Stabilized gene duplication enables long-term selection-free heterologous pathway expression

Although new metabolic pathways are generally introduced into bacteria on plasmids, this approach is limited by declining productivity after several generations. Tyo et al . describe a method for chromosome engineering that enables sustained production of a biopolymer or a nutraceutical. Engineering robust microbes for the biotech industry typically requires high-level, genetically stable expression of heterologous genes and pathways. Although plasmids have been used for this task, fundamental issues concerning their genetic stability have not been adequately addressed. Here we describe chemically inducible chromosomal evolution (CIChE), a plasmid-free, high gene copy expression system for engineering Escherichia coli . CIChE uses E. coli recA homologous recombination to evolve a chromosome with ∼40 consecutive copies of a recombinant pathway.

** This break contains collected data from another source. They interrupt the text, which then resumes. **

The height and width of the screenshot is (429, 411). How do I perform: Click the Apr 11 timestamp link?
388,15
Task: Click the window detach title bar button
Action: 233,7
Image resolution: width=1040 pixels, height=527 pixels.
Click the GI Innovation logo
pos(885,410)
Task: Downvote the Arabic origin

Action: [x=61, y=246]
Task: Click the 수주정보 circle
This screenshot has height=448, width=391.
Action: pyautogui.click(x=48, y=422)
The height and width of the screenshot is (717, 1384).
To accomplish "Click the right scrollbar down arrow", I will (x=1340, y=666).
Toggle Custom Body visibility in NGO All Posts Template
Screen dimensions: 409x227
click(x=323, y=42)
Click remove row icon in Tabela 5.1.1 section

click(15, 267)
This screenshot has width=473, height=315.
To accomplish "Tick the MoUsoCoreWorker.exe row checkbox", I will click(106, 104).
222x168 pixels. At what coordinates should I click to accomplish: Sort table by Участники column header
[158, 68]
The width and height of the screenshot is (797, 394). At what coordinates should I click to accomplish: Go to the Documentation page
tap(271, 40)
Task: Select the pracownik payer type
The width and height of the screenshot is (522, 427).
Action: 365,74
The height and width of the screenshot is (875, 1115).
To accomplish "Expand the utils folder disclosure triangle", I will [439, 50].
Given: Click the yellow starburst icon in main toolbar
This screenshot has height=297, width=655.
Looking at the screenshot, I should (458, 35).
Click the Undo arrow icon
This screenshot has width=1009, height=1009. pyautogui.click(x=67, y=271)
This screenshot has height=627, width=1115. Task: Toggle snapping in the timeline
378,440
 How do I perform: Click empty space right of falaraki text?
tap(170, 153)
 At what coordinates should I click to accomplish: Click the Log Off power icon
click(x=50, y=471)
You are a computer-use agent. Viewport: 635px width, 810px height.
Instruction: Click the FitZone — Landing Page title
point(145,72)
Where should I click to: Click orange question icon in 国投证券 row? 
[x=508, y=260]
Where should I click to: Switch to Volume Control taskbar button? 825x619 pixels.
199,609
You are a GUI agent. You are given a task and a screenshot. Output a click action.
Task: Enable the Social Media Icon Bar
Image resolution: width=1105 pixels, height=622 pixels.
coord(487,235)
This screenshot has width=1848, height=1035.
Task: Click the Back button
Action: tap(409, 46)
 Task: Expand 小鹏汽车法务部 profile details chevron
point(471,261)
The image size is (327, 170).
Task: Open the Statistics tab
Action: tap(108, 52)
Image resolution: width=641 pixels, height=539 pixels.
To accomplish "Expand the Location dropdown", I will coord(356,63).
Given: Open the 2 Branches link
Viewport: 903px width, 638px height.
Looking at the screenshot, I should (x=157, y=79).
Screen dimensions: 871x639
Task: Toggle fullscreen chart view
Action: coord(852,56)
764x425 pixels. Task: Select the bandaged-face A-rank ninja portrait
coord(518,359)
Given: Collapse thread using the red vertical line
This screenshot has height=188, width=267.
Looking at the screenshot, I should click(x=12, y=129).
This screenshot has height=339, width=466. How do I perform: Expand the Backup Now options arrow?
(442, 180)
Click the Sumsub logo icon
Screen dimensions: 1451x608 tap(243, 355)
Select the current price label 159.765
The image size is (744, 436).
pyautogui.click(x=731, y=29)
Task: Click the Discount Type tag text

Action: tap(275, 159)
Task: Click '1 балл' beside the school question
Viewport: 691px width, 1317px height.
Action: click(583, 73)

Pathway copy number is stabilized by recA knockout, and the resulting engineered strain requires no selection markers and is unaffected by plasmid instabilities. Comparison of CIChE-engineered strains with equivalent plasmids revealed that CIChE improved genetic stability approximately tenfold and growth phase–specific productivity approximately fourfold for a strain producing the high metabolic burden–biopolymer poly-3-hydroxybutyrate. We also increased the yield of the nutraceutical lycopene by 60%. CIChE should be applicable in many organisms, as it only requires having targeted genomic integration methods and a recA homolog.